● TEXT SHOWN
* * * * *

We use the deep and wide WRN (e.g. WRN-40-1 and WRN-40-2) as the teachers network. However, the student network uses the shallow and thin WRN (e.g. WRN-16-1, WRN-16-2). Note that, we firstly train the expert teacher network using the normal training procedure on CIFAR-10 dataset, which provides 93.43% accuracy for the classification task. The scratch teacher network and student network are random initialized. We use the scratch and expert teacher network to collaboratively supervise the training of student network as described in Figure1.

Type Model Params(M) Acc(%) Model Params(M) Acc(%)
Baseline WRN-16-1 0.17 91.28 WRN-16-2 0.69 93.68
KD WRN-16-1 0.17 91.60 WRN-16-2 0.69 93.93
ATKD WRN-16-1 0.17 91.77 WRN-16-2 0.69 94.11
RLKD WRN-16-1 0.17 91.96 WRN-16-2 0.69 94.23
CTKD WRN-16-1 0.17 92.50 WRN-16-2 0.69 94.42
Scratch Teacher WRN-40-1 0.56 93.43 WRN-40-2 2.20 94.70
TABLE I: Classification accuracy (%) on CIFAR-10. Acc is computed as median of 5 runs with different seed. We conduct two groups of experiments, i.e. one (left part) is a Student (WRN-16-1) with Personal Teacher (WRN-40-1) and Teacher (WRN-40-1), one (right part) is a Student (WRN-16-2) with Personal Teacher (WRN-40-2) and Teacher (WRN-40-2). Baseline means the WRN-16 trains individually. CTKD means the WRN-16 results in our CTKD method. Teacher means WRN-40 trains individually in advance. Personal Teacher means WRN-40 trains from scratch with student.
Model
Scratch
Teacher
Expert
with AT
Expert
with KD
Acc (%)
Baseline 91.28%
KD 91.60%
ATKD 91.77%
RLKD 91.96%
RLKD+KD 92.30%
CTKD 92.50%
TABLE II: Classification accuracy (%) on CIFAR-10 (5 runs). The student (WRN-16-1) the results with different combinations of teachers in our knowledge distillation architecture. Baseline means the WRN-16-1 trains individually.

* * * * *

● DO THIS
Write out the passage of the knowledge distillation text from "Type Model Params(M)" up to and including "scratch with student.", reproducing it word for word. The data that follows is separate material and has no connection to the knowledge distillation text.

● DATA SEGMENT
* * * * *

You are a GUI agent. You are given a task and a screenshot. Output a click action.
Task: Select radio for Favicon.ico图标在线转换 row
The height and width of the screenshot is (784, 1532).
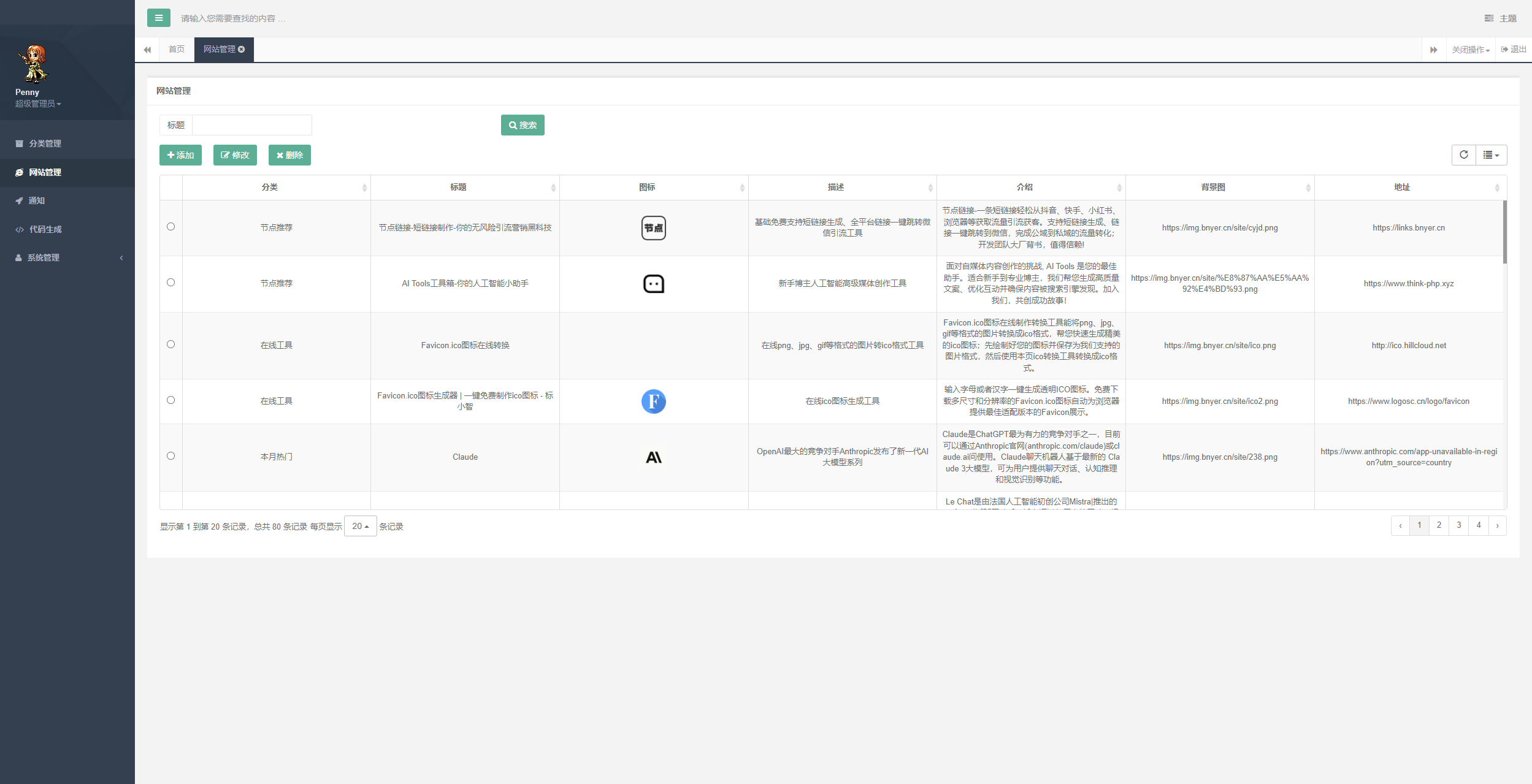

* * * * *

● OUTPUT OF THE TASK
Type Model Params(M) Acc(%) Model Params(M) Acc(%)
Baseline WRN-16-1 0.17 91.28 WRN-16-2 0.69 93.68
KD WRN-16-1 0.17 91.60 WRN-16-2 0.69 93.93
ATKD WRN-16-1 0.17 91.77 WRN-16-2 0.69 94.11
RLKD WRN-16-1 0.17 91.96 WRN-16-2 0.69 94.23
CTKD WRN-16-1 0.17 92.50 WRN-16-2 0.69 94.42
Scratch Teacher WRN-40-1 0.56 93.43 WRN-40-2 2.20 94.70
TABLE I: Classification accuracy (%) on CIFAR-10. Acc is computed as median of 5 runs with different seed. We conduct two groups of experiments, i.e. one (left part) is a Student (WRN-16-1) with Personal Teacher (WRN-40-1) and Teacher (WRN-40-1), one (right part) is a Student (WRN-16-2) with Personal Teacher (WRN-40-2) and Teacher (WRN-40-2). Baseline means the WRN-16 trains individually. CTKD means the WRN-16 results in our CTKD method. Teacher means WRN-40 trains individually in advance. Personal Teacher means WRN-40 trains from scratch with student.